Quant à la baisse du taux de dépôts, il semble que la BCE soit désormais convaincue qu`elle peut aller plus loin que le niveau actuel. L`expérience danoise et suisse, où ce taux est à - 0,75 % sans provoquer d`effets secondaires négatifs l`a sans doute convaincue. Mais plus on s`enfonce en terrain négatif, plus on prend de risques. Il en existe au moins deux : les taux négatifs vont peser sur un secteur financier déjà peu vaillant et, si les banques « reportent » sur l`épargne ces taux négatifs, il y a un danger que les agents économiques préfèrent in fine l`argent liquide aux dépôts bancaires.

Il faut donc avancer avec prudence, mais la BCE estime qu`une nouvelle baisse du taux de dépôts encouragera les banques à prêter davantage pour ne pas conserver des réserves qui seront « taxées » plus fortement. Au 13 novembre, 188 milliards d`euros étaient déposées encore par les banques auprès de la BCE au titre de la facilité de dépôt. Francfort peut donc penser qu`il faut décourager les établissements à conserver ces dépôts. Mais attention : même si les banques réduisent ces dépôts, cet argent n`ira pas immédiatement, entièrement et nécessairement dans l`économie réelle.

Reste que ces deux mesures auront un impact sur le taux de change, au moment même où la Fed semble se préparer à remonter ses taux.
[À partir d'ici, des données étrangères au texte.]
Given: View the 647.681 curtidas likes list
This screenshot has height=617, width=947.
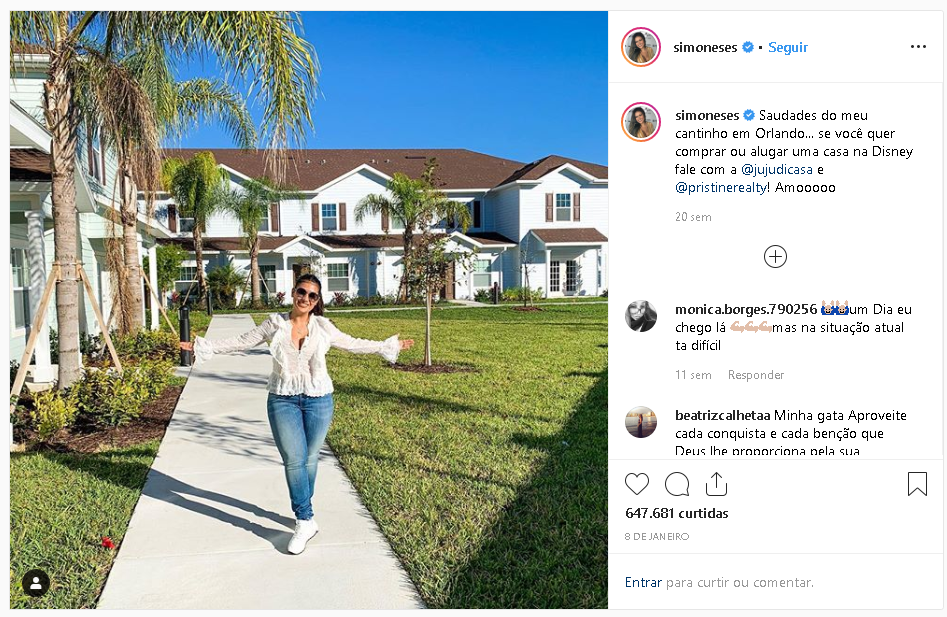Looking at the screenshot, I should pos(676,513).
L`euro devrait baisser, mais la baisse précédente montre que l`impact du change, s`il n`est pas négligeable n`est ni suffisant, ni assez durable.
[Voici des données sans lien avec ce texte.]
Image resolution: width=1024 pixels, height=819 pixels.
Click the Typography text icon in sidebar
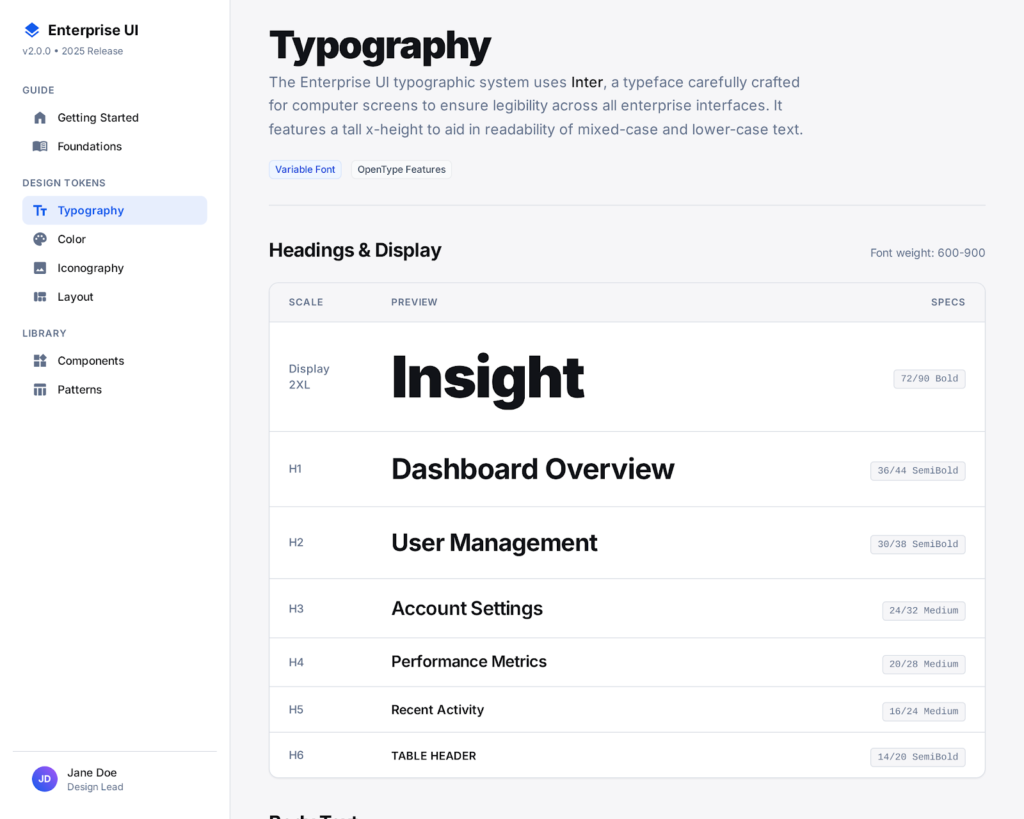[x=40, y=211]
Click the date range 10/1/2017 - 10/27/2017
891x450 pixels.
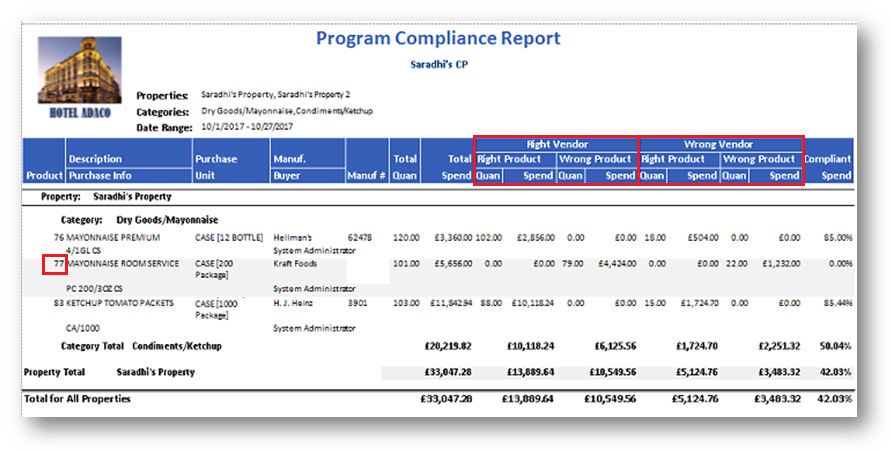pyautogui.click(x=246, y=127)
Compléter l`action de la BCE

Malgré sa détermination, Mario Draghi ne peut seul lutter contre les trois facteurs qu`il a identifiés. Il manque à la zone euro un mécanisme permettant de redonner des perspectives et de l`activité. La vision ricardienne un peu naïve considérant que la consolidation budgétaire redonnerait aux agents économiques la foi en l`avenir a ici été battue en brèche : le déficit public cumulé de la zone euro a beaucoup baissé, et la croissance ne connaît pas de rebond notable et suffisant. Les attentes de croissance moyenne sur 5 ans des économistes pour la zone euro ne sont que de 1,4 % !

Il convient à présent d`agir plus directement, sinon la BCE restera dans le labyrinthe. C`est ce qu`a reconnu lundi 16 novembre le vice-président de la BCE Vitor Constancio qui a appelé à être plus souple dans la mise en place du pacte de stabilité et à relancer le plan d`investissement de Jean-Claude Juncker. Bref, la BCE, même si elle se montre naturellement prudente, ne s`en cache plus : le QE doit s`accompagner pour réussir d`une politique keynésienne de relance au niveau de la zone euro. On en est encore loin.